Rick Moen rick at linuxmafia.com
Mon Dec 5 23:10:32 PST 2016


Quoting aaronco36 (aaronco36 at linuxwaves.com):

> IIRC, Jim S was soliciting some feedback from others on 
> resolving a difficulty getting a Twitter audio/video feed 
> to effectively play in his browser. I suggested that he 
> maybe try installing (or re-installing) the 
> flashplayer-plugin or flashplayer browser add-on. I think 
> there was some talk as well between Jim S and Ken about 
> possibly using the Chrome browser to play the Twitter 
> audio/video feed(s).

The proprietary Google Chrome Web browser does indeed come with a Flash
interpreter, called Pepper Flash.  The neat thing about _that_, however,
is that a bunch of clever people have put together slick, bundled ways
of inserting the Pepper Flash interpreter code into _Chromium_.

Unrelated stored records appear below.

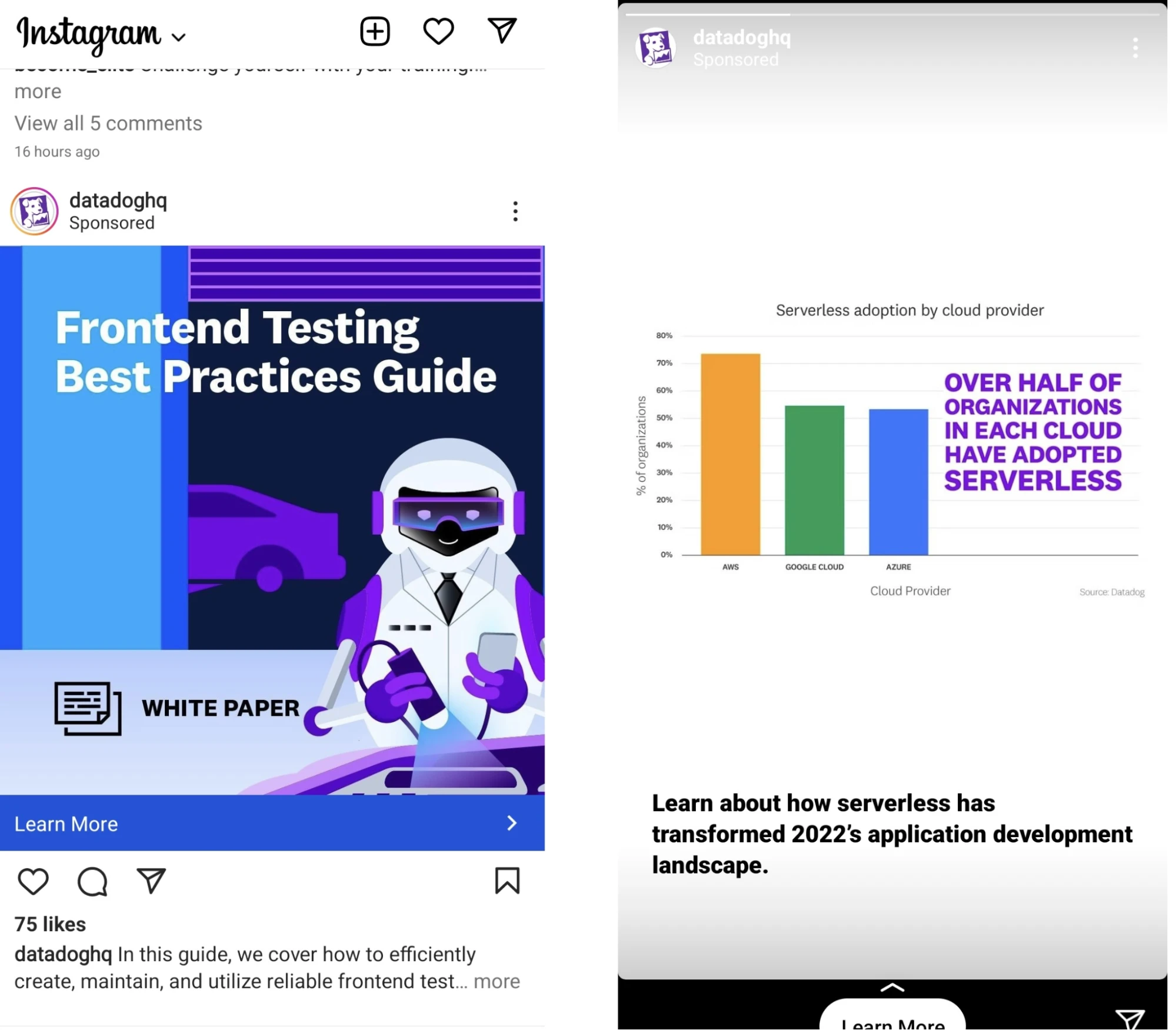1176x1030 pixels.
Task: Expand the truncated caption of the post above
Action: point(38,92)
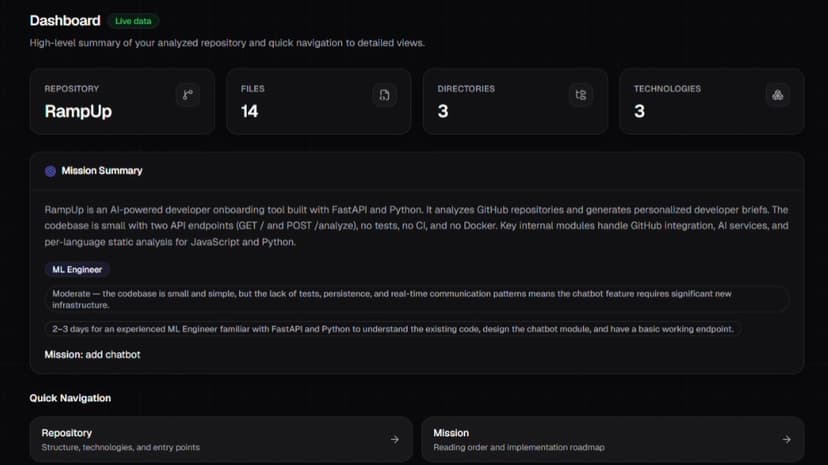Click the Dashboard page title

65,21
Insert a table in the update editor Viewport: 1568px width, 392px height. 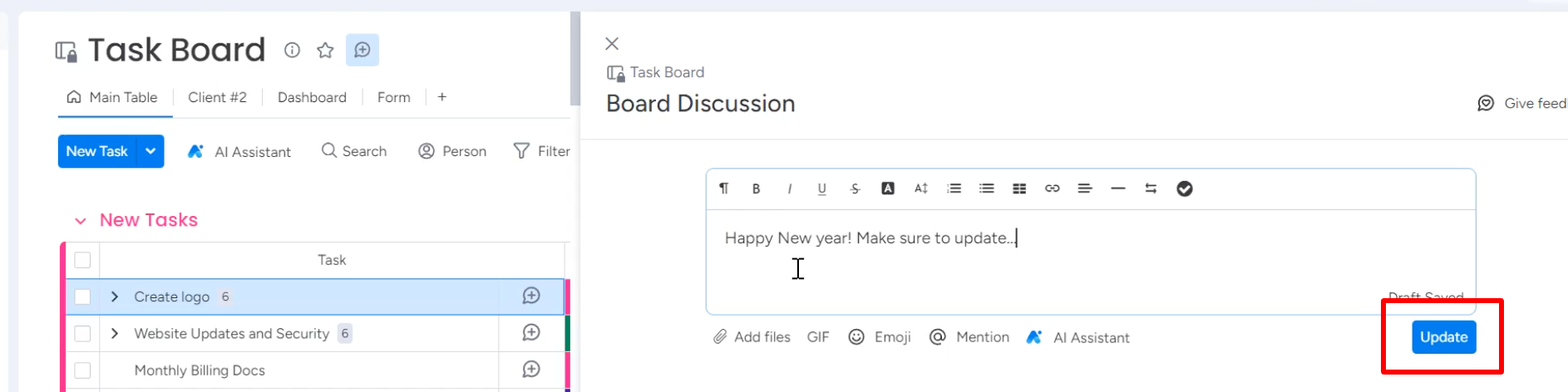1019,189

Chromium is the genuinely open source, base Web browser of which Google
Chrome is a proprietary offshoot.  Unlike Google Chrome, which may be
lawfully distributed only by Google, Inc., Chromium is packaged and
maintained by essentially all Linux distributions, so it really _ought_
to be routinely present on all Linux desktop systems alongside Firefox.

For any choice of Linux distro, Web-search...

   'Pepper Flash' chromium  [yourdistro]

...to find out how to retrofit Pepper Flash into Chromium on your
distro.

PS:  And put out the word:  Friends don't let friends use Flash.  ;-> )

PPS:  Before people stopped caring about Adobe's (formerly Macromedia's)
deliberately underdocumented and performance/stability-robbing Flash
language, several open source interpreters arose that implemented all of
the openly documented Flash language calls and everything else that
could be reverse-engineered:  Gnash, Lightspark, Shumway, and Swfdec.